● Directions:
Reproduce the stretch of entries below from the line containing "Find the location of a particular element." through the line containing "(856, 551).", word for word, and include nothing else.

— start of Source data —

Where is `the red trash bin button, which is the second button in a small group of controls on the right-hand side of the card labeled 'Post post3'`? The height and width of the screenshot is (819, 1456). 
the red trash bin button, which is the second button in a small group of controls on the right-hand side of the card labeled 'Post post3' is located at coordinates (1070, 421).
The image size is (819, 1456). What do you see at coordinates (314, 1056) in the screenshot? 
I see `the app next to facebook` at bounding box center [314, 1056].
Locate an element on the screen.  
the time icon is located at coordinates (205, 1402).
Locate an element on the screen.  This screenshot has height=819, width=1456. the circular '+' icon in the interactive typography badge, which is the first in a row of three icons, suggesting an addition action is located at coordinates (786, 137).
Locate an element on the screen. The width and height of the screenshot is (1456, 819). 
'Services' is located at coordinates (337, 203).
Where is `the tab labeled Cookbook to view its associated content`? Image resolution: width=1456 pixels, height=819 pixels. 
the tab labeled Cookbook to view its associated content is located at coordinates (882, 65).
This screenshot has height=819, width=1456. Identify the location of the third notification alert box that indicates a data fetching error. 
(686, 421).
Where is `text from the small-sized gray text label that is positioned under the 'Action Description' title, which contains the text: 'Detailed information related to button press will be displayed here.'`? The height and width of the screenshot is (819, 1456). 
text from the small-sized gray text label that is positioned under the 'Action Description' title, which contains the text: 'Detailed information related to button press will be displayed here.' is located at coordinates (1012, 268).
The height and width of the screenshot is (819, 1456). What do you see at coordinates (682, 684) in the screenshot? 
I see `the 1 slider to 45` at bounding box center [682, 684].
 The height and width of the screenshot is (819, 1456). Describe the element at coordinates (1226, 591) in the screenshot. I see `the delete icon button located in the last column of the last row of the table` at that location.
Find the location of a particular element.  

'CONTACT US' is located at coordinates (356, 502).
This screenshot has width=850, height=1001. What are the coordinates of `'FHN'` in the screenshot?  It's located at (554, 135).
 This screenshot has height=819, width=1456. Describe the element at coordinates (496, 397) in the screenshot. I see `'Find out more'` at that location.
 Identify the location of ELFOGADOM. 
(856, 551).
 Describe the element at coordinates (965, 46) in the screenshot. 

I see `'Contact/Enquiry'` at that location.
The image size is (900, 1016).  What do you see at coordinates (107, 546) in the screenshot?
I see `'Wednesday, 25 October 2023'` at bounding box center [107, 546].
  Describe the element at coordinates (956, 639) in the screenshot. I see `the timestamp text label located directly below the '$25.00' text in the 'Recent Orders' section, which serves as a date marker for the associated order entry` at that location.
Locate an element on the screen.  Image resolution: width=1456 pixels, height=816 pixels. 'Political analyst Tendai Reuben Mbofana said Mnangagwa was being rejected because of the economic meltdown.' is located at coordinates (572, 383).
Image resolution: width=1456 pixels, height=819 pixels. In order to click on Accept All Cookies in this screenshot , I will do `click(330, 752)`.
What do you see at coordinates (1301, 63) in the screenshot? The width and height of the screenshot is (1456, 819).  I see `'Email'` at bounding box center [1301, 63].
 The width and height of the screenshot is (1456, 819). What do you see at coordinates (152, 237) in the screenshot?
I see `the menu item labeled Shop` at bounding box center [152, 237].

— end of Source data —

● Exercise result:
Find the location of a particular element.  

'CONTACT US' is located at coordinates (356, 502).
This screenshot has width=850, height=1001. What are the coordinates of `'FHN'` in the screenshot?  It's located at (554, 135).
 This screenshot has height=819, width=1456. Describe the element at coordinates (496, 397) in the screenshot. I see `'Find out more'` at that location.
 Identify the location of ELFOGADOM. 
(856, 551).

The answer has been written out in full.